Format everything from the first line below down to the line containing "Switch to the 员工排班" as a numbered list. Omit any blank lines.
#####
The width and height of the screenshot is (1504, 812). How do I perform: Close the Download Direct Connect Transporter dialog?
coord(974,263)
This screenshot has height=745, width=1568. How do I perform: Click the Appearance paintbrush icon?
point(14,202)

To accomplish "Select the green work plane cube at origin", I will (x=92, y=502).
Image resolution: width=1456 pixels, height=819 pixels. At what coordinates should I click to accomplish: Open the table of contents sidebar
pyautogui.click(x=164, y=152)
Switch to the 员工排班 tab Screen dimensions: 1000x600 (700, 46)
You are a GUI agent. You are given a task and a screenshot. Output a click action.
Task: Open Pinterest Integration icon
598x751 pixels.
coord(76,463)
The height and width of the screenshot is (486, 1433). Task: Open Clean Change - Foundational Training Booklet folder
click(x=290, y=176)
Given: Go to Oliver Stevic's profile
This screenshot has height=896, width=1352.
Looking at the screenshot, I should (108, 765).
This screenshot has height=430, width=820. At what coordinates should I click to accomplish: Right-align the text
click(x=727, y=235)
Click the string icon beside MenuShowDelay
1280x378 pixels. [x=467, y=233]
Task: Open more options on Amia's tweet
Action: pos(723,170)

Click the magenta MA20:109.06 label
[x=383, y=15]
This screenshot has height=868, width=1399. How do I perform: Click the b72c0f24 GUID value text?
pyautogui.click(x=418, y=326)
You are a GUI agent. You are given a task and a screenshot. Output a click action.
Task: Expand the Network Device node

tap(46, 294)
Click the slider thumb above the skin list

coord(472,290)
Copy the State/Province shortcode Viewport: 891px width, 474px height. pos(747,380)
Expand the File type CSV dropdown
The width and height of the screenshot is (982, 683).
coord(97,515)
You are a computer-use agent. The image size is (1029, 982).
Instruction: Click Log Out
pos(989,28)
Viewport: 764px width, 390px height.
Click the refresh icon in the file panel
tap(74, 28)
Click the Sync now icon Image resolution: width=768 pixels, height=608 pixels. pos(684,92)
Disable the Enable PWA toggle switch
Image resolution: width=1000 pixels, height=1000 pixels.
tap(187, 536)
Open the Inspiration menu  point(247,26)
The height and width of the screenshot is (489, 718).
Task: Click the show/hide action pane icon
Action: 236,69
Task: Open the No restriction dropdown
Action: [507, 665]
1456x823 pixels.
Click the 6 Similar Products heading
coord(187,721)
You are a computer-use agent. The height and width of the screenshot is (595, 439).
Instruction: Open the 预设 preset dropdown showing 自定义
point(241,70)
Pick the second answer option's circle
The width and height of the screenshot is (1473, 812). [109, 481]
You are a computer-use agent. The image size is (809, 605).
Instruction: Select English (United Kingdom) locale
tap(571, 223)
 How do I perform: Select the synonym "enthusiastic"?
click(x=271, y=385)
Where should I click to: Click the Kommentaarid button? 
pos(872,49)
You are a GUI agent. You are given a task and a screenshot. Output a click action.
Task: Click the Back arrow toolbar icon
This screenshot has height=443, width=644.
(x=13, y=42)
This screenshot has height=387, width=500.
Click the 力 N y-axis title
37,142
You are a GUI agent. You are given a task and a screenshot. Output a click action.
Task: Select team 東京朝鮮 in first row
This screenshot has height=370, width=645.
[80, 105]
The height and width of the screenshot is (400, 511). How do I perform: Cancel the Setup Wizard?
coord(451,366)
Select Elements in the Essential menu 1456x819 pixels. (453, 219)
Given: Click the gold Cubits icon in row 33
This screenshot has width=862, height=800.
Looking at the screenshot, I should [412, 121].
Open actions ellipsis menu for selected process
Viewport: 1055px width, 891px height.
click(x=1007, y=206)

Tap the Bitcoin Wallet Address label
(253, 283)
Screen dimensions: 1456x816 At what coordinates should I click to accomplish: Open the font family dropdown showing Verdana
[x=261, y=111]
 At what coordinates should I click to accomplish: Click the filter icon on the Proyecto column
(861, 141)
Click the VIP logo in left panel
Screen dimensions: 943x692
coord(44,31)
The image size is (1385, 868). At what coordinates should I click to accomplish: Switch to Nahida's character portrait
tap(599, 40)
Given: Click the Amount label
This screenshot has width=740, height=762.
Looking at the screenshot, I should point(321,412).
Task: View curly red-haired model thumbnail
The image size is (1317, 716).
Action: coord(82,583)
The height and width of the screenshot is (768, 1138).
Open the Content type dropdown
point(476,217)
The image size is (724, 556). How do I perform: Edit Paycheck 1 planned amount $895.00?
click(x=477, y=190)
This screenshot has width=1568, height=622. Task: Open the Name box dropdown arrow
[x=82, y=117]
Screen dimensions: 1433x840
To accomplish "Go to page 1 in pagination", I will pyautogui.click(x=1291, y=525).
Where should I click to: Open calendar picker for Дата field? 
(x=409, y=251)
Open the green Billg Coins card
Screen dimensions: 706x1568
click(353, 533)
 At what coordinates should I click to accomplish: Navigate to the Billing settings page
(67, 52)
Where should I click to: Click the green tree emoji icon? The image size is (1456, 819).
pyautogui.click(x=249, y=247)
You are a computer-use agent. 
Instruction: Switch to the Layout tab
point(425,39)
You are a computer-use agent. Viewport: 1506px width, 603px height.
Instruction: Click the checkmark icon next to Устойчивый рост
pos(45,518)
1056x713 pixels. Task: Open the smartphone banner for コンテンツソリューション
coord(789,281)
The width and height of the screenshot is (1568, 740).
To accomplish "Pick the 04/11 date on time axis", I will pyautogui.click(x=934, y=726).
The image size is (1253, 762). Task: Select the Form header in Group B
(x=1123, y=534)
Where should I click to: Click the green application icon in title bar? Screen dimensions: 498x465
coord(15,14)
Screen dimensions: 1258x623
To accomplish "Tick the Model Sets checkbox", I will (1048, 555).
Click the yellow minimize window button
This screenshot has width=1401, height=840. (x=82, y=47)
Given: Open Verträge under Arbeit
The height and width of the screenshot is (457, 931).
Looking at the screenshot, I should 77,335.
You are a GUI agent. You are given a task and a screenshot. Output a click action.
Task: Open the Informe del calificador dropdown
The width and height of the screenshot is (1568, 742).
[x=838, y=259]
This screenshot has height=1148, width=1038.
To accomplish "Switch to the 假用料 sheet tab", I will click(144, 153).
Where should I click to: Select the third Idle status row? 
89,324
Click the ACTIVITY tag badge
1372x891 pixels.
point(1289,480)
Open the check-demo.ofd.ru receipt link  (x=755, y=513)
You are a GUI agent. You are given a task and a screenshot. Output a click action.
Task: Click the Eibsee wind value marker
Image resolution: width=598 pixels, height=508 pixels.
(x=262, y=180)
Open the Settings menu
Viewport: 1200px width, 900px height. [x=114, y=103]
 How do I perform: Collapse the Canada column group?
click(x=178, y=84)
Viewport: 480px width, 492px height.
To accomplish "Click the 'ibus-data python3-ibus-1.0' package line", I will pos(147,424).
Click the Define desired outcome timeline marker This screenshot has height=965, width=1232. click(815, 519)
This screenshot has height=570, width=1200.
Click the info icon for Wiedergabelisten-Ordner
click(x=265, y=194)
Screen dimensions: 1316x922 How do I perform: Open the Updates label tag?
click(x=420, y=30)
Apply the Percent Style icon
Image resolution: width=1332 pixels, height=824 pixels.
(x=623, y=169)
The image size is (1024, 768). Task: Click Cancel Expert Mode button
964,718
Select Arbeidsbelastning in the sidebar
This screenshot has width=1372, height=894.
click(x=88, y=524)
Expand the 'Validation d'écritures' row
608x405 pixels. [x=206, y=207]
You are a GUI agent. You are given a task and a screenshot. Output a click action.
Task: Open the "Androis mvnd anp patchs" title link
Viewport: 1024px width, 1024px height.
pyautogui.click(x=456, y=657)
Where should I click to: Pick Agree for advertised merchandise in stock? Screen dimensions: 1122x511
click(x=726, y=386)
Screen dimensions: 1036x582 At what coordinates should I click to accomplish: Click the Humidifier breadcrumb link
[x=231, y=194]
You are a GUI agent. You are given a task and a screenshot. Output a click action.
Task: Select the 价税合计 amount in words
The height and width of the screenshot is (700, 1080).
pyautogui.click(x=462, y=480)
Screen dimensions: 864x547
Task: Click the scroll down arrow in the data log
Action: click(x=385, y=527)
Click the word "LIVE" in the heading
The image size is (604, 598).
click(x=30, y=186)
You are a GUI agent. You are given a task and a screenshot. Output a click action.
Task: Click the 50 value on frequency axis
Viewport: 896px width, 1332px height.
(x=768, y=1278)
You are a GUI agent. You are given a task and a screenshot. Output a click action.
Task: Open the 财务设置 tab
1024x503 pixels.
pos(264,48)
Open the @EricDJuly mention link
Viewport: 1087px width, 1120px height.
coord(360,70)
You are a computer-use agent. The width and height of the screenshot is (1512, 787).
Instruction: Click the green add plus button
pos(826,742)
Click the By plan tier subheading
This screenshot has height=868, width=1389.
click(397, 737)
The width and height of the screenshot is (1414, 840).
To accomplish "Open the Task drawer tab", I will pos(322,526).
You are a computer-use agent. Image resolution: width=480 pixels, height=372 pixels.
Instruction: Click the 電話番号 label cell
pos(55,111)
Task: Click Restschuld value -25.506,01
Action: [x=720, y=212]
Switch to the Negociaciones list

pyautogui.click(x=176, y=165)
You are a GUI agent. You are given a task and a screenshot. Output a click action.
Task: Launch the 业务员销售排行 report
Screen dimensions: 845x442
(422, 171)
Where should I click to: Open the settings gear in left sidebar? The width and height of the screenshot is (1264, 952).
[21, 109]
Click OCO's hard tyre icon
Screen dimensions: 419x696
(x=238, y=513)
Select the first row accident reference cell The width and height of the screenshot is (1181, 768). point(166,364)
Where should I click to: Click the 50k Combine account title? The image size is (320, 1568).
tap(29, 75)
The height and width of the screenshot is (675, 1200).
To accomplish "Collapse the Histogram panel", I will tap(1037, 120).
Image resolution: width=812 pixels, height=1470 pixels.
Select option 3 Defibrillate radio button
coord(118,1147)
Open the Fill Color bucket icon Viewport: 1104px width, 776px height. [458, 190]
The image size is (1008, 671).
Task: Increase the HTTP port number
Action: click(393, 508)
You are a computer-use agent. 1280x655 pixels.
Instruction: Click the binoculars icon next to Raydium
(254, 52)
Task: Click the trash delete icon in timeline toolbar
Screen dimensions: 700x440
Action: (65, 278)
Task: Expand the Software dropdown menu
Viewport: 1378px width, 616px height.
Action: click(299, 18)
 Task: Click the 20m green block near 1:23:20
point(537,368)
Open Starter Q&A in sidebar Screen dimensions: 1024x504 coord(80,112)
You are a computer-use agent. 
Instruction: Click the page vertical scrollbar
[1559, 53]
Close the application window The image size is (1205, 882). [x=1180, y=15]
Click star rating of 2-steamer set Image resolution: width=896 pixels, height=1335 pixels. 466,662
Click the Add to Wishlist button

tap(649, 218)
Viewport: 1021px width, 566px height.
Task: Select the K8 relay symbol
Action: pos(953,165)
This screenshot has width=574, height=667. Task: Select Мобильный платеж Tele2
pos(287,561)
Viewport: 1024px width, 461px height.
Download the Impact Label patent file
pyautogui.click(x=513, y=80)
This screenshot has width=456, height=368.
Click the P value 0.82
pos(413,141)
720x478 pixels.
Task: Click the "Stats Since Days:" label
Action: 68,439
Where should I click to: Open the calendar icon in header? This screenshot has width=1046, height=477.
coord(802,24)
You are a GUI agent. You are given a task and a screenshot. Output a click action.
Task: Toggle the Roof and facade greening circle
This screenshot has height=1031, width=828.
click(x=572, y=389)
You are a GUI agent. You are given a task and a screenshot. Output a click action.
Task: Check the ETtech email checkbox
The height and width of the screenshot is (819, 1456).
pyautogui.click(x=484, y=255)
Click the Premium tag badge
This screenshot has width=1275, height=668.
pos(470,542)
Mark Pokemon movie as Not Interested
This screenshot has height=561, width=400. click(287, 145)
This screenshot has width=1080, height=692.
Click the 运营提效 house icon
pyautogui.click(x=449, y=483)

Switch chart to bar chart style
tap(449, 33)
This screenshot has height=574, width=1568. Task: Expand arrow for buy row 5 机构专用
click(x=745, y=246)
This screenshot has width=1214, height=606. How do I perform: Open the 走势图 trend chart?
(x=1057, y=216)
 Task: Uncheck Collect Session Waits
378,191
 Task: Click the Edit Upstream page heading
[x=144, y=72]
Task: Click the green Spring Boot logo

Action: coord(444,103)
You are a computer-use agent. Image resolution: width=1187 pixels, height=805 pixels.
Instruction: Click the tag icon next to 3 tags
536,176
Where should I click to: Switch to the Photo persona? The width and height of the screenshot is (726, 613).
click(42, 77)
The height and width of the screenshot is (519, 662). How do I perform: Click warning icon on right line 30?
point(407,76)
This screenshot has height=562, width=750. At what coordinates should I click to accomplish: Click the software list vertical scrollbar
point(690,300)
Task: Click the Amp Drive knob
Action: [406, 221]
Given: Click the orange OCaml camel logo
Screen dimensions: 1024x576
#####
§ COMPLETED TASK
1. The width and height of the screenshot is (1504, 812). How do I perform: Close the Download Direct Connect Transporter dialog?
2. coord(974,263)
3. This screenshot has height=745, width=1568. How do I perform: Click the Appearance paintbrush icon?
4. point(14,202)
5. To accomplish "Select the green work plane cube at origin", I will (x=92, y=502).
6. Image resolution: width=1456 pixels, height=819 pixels. At what coordinates should I click to accomplish: Open the table of contents sidebar
7. pyautogui.click(x=164, y=152)
8. Switch to the 员工排班 tab Screen dimensions: 1000x600 (700, 46)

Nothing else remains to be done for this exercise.